I’ve been on plenty of marches and demonstrations before, but this time the action was physical – I’d signed up to help build a dike in front of the Dutch Parliament in the Hague.
Getting up at 6:30am was bad enough, but worse for one of my fellow activists, who half asleep, forgot that her rail card was only valid after 9AM. A hefty fine later, four of us (from Argentina, the Philippines, Togo and England) were working up a sweat in the February sunshine shovelling sand into bags and carrying them around. There were around a hundred of us, and I’m proud to say we built that 30 metre long dike in just 90 minutes.
There followed another 2 hours of standing around in the February cold, before the speeches began. Though I hadn’t planned on staying around that long, it turned out to be a good opportunity to practice my Dutch, and find out that I even get the jokes.
What was it all about?
We were there to launch a new campaign calling on the Dutch government to bring in a law to tackle climate change.

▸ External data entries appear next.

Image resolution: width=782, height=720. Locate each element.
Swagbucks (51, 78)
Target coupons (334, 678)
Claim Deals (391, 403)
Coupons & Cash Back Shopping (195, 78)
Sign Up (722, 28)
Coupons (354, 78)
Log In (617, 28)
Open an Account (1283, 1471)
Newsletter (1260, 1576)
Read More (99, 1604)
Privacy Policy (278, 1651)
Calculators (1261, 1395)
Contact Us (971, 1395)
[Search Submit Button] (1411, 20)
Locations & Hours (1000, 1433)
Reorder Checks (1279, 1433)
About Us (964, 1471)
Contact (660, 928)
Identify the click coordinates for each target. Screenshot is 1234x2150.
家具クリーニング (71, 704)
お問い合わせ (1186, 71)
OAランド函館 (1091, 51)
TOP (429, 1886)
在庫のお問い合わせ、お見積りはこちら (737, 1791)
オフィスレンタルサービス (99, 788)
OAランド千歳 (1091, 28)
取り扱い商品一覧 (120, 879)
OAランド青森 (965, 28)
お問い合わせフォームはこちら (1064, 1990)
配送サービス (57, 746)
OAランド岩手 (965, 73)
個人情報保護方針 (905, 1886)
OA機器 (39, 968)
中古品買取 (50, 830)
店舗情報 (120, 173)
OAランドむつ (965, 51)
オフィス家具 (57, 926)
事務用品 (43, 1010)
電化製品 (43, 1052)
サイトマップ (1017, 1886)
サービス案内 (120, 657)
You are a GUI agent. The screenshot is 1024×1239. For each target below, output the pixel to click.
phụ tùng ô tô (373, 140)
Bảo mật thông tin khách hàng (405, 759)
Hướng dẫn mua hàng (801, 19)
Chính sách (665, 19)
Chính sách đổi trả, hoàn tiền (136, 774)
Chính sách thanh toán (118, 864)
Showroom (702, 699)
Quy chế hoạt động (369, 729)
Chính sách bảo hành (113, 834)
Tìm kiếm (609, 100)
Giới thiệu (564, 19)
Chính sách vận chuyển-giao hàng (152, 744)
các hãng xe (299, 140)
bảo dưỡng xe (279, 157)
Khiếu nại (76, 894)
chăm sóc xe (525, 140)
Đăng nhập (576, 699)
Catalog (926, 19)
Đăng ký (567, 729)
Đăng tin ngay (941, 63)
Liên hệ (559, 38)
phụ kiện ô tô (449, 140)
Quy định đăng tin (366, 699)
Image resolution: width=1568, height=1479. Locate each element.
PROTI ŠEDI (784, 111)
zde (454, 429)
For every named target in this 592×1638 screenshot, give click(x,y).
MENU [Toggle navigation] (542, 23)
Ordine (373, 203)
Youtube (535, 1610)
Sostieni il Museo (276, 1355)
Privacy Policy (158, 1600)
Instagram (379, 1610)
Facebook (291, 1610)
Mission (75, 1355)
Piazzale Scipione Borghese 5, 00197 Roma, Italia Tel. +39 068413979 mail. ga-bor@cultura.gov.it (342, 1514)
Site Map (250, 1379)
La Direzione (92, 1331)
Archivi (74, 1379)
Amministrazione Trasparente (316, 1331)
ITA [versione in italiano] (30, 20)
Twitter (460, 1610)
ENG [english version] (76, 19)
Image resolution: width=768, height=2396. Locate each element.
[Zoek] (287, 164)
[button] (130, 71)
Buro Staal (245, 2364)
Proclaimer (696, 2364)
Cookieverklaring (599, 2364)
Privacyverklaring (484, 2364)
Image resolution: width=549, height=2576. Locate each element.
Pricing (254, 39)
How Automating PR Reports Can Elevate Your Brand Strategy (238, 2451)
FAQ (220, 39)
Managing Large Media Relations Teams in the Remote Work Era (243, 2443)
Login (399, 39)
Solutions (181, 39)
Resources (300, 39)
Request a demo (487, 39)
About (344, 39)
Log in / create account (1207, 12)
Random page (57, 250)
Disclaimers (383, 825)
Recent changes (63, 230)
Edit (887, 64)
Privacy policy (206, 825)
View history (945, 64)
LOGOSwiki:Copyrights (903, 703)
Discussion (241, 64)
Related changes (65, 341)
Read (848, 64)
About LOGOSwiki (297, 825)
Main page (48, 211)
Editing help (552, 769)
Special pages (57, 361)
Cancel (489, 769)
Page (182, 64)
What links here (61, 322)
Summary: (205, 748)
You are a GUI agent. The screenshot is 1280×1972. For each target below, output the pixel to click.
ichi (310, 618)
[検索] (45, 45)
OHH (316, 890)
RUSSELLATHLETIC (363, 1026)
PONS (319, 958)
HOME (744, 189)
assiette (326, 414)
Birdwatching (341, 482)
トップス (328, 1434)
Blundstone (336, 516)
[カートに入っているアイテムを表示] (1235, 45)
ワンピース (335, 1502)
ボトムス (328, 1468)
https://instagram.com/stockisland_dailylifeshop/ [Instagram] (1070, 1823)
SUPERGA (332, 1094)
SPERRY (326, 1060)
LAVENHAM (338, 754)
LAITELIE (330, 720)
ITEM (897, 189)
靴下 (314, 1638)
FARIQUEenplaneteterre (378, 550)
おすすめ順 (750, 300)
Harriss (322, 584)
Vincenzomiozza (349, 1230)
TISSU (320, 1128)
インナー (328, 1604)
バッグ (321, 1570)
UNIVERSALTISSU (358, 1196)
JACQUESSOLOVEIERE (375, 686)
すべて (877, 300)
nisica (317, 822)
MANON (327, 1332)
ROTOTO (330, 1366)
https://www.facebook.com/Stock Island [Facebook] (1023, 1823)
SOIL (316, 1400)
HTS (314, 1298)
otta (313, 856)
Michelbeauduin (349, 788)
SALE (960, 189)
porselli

In the flattest country in Europe, the dike is a powerful symbol, representing the challenges presented by rising water levels. It is an expression of solidarity – water management including dike building is much to important to leave to individuals, when the consequences of a flood can be felt far from the source of the breach. There is even a political/economic framework – called the polder model, which embodies consensus and joint action. So we the people, built a dike, and some politicians came out, if not to join in, at least to show that they were interested.
The Big Ask Europe, a campaign calling for governments in Europe to put their money where their mouths are and introduce legislation aimed at tackling climate change, was launched on the same day.
Yes but will anyone listen?
In the UK where the campaign began in May 2005, the government have introduced a draft Climate Bill. Environmentalists there are campaigning to make sure the legislation will be strong enough to really start to tackle the effects of climate change. It’s a start, but more importantly it shows that change is possible.